Mais sous le vernis toujours plus clinquant de ses titres multiformats (MSR, PGR, The Club, Geometry Wars, Blur...), Bizarre Creations a toujours su démontrer une compréhension fondamentale des mécanismes de jeu ainsi qu'une juste appréciation de l'équilibre délicat à construire une expérience de jeu agréable accessible à tous publics. À la question jusqu'ou situez-vous le niveau de compétence de Bizzare Creations, son fondateur répond sans ménagement << on a certainement du vous dire que nous étions plus forts que nos concurrents, il y a en a d'autres, cependant nous avons constamment cherché à préserver l'aspect humain et chaleureux propre aux petites structures >> alors que l'effectif du studio avait atteint les 120 employés.
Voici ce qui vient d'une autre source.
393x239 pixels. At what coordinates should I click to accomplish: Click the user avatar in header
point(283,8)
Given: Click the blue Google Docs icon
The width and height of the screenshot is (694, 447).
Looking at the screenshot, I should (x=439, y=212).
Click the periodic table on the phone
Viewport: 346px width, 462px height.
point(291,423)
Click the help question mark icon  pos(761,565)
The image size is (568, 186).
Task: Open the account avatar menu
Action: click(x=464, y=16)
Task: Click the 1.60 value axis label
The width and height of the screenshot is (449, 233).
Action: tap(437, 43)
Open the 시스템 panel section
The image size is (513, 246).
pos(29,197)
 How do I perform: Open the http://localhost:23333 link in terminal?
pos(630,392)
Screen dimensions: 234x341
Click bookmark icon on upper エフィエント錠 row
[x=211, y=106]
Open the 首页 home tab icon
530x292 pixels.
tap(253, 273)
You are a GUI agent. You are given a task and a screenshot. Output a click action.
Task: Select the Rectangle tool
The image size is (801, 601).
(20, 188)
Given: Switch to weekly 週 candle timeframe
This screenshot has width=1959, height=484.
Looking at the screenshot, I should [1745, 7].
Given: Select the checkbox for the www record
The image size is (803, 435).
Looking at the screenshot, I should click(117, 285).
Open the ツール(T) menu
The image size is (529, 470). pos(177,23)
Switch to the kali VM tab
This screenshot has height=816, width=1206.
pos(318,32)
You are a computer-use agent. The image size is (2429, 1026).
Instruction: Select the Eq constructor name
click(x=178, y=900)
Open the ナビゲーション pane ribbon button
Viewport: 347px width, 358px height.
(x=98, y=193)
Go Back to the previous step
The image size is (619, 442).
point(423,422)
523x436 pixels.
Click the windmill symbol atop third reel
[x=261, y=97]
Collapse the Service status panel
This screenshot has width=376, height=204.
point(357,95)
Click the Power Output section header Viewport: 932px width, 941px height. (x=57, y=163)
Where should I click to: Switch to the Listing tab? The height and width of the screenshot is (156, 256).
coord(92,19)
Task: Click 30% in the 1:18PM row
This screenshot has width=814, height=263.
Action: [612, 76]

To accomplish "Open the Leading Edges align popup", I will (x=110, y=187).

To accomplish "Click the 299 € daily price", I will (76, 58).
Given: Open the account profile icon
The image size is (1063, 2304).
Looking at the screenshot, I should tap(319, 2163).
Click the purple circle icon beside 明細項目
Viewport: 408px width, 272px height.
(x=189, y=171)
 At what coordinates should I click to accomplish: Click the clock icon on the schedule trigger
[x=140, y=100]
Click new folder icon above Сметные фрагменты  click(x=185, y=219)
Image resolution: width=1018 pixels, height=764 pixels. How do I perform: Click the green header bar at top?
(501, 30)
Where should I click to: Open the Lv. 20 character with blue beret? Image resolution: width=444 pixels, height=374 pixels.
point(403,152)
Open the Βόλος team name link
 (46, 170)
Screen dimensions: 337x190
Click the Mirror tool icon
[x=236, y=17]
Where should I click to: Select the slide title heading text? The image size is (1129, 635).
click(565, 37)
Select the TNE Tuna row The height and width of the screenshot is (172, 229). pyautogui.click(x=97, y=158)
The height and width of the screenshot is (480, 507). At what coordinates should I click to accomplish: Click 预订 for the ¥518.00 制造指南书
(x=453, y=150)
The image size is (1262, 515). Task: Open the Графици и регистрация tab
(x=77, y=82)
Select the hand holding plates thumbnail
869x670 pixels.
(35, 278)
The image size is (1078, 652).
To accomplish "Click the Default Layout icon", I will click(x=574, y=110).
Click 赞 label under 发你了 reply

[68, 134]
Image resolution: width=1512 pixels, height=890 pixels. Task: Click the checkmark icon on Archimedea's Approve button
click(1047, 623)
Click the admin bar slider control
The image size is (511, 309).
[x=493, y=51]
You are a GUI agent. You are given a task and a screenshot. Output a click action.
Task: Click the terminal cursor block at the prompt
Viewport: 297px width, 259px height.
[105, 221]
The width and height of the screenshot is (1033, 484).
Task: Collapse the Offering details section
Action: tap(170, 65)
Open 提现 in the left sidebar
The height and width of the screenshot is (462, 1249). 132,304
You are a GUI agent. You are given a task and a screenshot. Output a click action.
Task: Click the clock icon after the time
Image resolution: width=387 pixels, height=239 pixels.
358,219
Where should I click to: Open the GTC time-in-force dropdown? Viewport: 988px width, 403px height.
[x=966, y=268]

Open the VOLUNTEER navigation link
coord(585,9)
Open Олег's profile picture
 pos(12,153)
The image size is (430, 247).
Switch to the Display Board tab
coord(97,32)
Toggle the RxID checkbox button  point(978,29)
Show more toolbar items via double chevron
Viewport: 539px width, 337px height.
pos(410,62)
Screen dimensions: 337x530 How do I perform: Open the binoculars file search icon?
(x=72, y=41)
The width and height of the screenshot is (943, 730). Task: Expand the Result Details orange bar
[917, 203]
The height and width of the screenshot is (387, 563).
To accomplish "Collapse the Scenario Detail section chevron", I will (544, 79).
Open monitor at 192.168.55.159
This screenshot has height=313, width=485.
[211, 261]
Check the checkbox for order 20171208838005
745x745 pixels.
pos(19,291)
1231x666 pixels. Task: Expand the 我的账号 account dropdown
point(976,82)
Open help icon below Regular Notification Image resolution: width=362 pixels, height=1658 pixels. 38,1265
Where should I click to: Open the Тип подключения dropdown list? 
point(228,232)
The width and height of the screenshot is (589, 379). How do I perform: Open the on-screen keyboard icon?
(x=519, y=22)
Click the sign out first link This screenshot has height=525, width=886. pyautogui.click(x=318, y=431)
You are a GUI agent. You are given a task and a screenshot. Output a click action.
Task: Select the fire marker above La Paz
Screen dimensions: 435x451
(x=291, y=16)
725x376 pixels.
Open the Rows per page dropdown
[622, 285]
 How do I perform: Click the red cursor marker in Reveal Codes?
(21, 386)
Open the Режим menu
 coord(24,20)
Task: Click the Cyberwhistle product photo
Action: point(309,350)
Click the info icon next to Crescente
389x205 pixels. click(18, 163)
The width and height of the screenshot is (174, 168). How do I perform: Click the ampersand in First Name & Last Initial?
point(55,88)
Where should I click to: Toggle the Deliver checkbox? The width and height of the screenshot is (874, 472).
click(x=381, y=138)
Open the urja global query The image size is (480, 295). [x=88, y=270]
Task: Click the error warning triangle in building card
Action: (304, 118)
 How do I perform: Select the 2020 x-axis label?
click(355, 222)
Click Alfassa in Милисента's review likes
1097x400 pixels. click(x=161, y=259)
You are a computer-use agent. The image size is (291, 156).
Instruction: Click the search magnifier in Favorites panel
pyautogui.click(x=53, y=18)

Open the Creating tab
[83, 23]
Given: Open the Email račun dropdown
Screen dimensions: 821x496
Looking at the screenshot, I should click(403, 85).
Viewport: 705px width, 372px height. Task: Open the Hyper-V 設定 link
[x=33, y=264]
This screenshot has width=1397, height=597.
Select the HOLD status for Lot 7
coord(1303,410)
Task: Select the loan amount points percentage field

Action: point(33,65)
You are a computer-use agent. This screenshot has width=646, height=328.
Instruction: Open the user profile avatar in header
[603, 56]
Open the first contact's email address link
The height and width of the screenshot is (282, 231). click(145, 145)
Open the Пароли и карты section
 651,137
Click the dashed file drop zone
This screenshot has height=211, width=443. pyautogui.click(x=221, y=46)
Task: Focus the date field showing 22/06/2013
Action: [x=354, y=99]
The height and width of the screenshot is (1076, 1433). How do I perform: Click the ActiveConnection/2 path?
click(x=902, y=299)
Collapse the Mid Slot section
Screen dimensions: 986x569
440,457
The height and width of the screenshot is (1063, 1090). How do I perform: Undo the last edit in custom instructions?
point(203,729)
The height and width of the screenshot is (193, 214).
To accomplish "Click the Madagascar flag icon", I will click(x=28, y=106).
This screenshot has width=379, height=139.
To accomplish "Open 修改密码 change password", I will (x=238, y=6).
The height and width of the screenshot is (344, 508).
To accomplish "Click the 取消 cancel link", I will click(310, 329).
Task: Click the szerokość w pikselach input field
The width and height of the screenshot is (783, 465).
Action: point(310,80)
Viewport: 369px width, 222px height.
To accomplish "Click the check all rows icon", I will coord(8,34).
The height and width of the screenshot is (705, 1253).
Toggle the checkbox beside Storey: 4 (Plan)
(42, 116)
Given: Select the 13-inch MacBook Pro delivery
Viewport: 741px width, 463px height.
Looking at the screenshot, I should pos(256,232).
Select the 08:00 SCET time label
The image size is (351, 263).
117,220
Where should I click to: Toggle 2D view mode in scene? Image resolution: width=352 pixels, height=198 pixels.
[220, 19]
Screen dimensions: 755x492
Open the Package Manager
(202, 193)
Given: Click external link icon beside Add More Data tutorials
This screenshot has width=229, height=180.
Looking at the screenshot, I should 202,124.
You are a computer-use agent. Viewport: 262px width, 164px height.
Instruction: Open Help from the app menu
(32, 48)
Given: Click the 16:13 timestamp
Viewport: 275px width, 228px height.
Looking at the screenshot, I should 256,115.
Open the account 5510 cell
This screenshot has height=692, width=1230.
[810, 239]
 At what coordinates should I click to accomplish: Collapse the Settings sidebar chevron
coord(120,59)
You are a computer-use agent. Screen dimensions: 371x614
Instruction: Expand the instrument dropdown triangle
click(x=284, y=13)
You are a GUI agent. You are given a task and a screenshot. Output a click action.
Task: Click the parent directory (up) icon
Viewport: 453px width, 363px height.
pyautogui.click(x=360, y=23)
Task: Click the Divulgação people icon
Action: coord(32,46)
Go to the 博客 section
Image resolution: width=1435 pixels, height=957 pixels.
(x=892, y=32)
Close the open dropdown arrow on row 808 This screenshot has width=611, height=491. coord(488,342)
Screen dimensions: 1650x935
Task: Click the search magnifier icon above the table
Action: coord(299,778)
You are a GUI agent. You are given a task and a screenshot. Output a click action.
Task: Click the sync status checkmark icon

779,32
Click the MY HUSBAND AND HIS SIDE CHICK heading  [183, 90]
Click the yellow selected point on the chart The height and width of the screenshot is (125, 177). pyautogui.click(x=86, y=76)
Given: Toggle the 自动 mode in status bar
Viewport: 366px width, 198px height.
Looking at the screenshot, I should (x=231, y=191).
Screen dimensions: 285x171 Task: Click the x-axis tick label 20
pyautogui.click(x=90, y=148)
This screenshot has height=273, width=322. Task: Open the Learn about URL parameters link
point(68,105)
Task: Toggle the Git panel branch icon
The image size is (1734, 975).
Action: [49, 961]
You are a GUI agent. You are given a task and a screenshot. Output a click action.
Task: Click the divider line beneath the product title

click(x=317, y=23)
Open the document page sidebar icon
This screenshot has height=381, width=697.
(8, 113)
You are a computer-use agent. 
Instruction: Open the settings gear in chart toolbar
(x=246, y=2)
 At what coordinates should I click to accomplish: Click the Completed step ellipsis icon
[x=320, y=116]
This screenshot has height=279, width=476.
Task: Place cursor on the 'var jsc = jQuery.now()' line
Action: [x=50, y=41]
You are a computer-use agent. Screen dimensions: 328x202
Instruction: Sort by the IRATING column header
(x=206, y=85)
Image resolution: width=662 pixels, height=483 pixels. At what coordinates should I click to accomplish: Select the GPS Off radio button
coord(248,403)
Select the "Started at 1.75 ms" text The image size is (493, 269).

Cette stratégie d'entreprise se dessine plus particulièrement dans le mode de recrutement : << nos critères d'embauche se concentrent sur la personnalité et la motivation des candidats plus que l'expérience professionnelle ou les qualifications >> prévient Chudley.
 
 
Racheté par Activision, le studio n'est plus que l'ombre de lui-même et subit de surcroît les restructurations imposées par son nouveau propriétaire. Son avenir vacillait un temps entre revente et disparition pure et simple. Le numéro un mondial de l'édition ne s'éternisa pas longuement sur cette figure historique de l'industrie du jeu vidéo (17 années d'existence). Sa liquidation fut prononcée en un temps record, aucun acheteur potentiel ne s'est manifesté après trois mois de consultation tous azimuts. Dans un hommage poignant, le studio a mis en ligne une vidéo relatant son historique imagé : << nous sommes très fiers de ce qui a été accompli >> déclarait étranglé par l'émotion, Gareth Wilson, ex-design manager au sein de Bizarre Creations, au magazine en ligne Eurogamer. Fin de parcours.